AUSGEWÄHLTE TEXTSTELLE>
"Heroines of Sound"-Festival in Berlin

Gegenentwurf zur männlich dominierten Musikwelt

Ein modularer Moog-Synthesizer des amerikanischen Erfinders Bob Moog aus den 1960er Jahren. Er gilt als das erste ernst zu nehmende elektronische Gerät zum Erzeugen synthetischer Klänge.
Ein modularer Moog-Synthesizeraus den 60ern. Die Vorstellung, dass nur Männer solche Instrumente gespielt haben, ist irrig, sagt das "Heroines of Sound"-Festival in Berlin. © picture alliance / Maximilian Schönherr
Von Esther Schelander · 07.07.2017
Bei "Heroines of Sound" geht es ausschließlich um Frauen in der elektronischen Musik: Mainstream und Avantgarde treffen dabei aufeinander, in Vergessenheit geratene Künstlerinnen werden gewürdigt. Der thematische Schwerpunkt ist der polnischen Komponistin Elzbieta Sikora gewidmet.
"Heroines of Sound", die Heldinnen des Klangs also, lautet der Titel eines Berliner Festivals, das zum mittlerweile vierten Mal die Frauen in der elektronischen Musik feiert. In den Schwerpunkten des Festivals treffen zeitgenössische auf historische Positionen und Mainstream auf Avantgarde. Stets aus der weiblichen Perspektive betrachtet. Die dabei erzählten Geschichten setzen zugleich auch ein Signal: Frauen sind in der elektronischen Musik keine Ausnahmeerscheinung, sie waren schon immer hier.

EXTRAHIERTE DATEN>
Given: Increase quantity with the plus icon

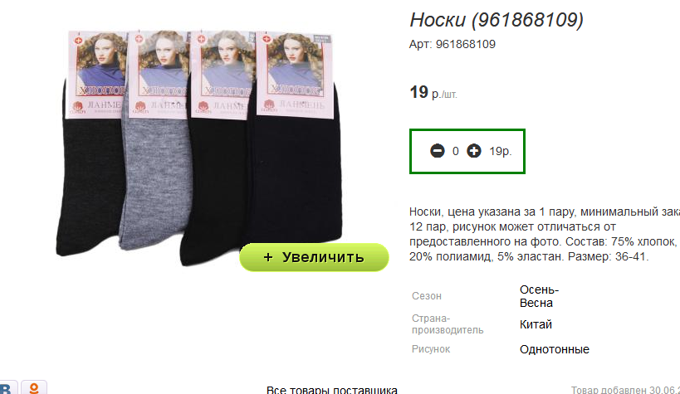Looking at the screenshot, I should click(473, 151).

==

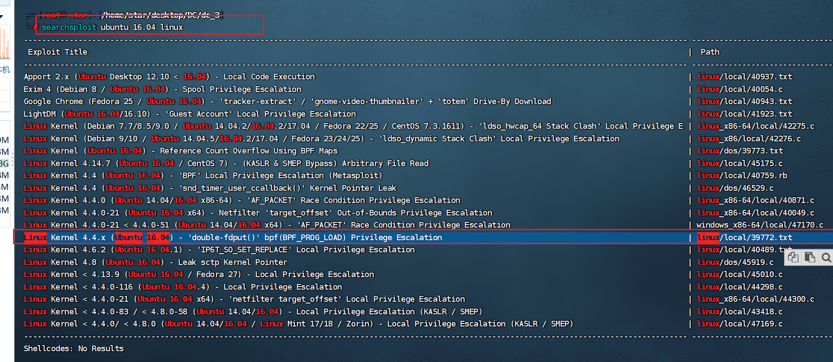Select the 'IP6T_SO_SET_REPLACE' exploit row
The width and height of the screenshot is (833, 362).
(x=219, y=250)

==

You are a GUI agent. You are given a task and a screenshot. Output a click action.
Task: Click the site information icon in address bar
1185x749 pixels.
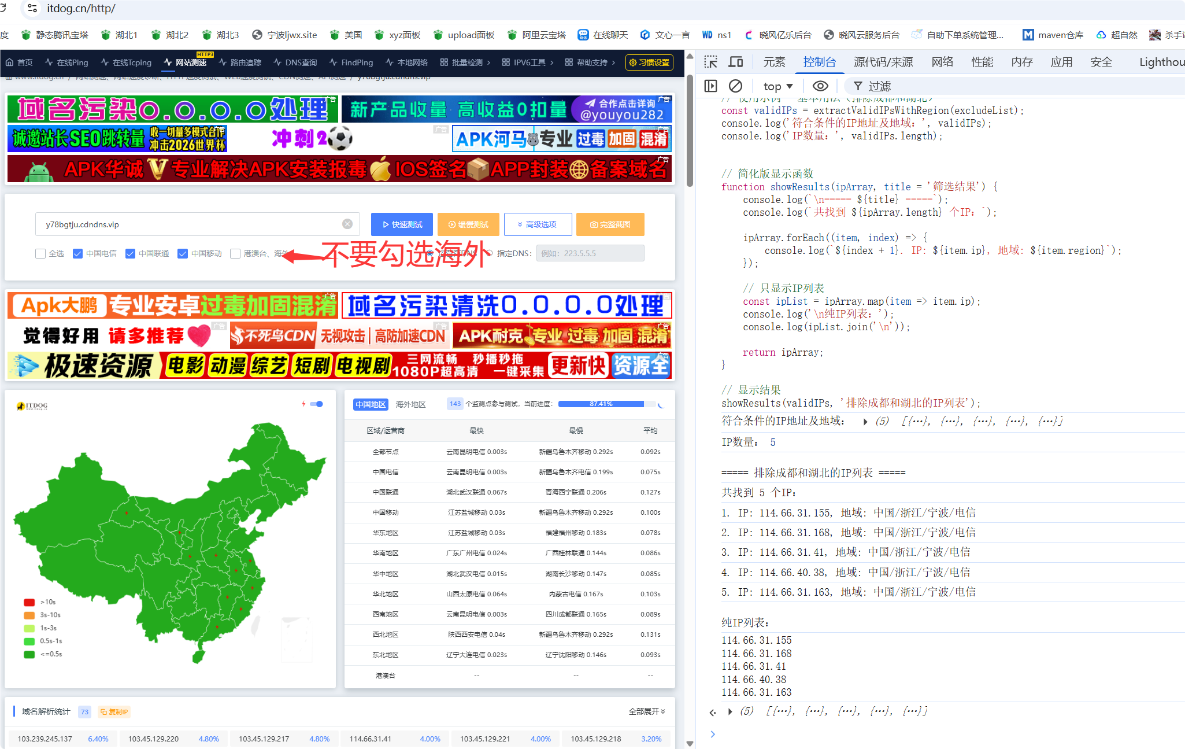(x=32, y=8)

AUFGABENÜBERSICHT>
**A)** Wem ist laut dem Artikel über das Festival „Heroines of Sound“ der thematische Schwerpunkt gewidmet?
**B)** Fasse bitte den Absatz des Artikels über das Festival „Heroines of Sound“, der mit „"Heroines of Sound", die Heldinnen des Klangs also“ beginnt, als Stichpunktliste zusammen und behalte dabei die wichtigsten Fakten bei.

ANTWORTEN JE AUFGABE>
**A)** Der polnischen Komponistin Elzbieta Sikora.

**B)**
- „Heroines of Sound“ (die Heldinnen des Klangs) ist ein Berliner Festival, das zum vierten Mal Frauen in der elektronischen Musik feiert.
- In seinen Schwerpunkten treffen zeitgenössische auf historische Positionen und Mainstream auf Avantgarde.
- Alles wird stets aus weiblicher Perspektive betrachtet.
- Die erzählten Geschichten setzen ein Signal: Frauen sind in der elektronischen Musik keine Ausnahmeerscheinung, sie waren schon immer hier.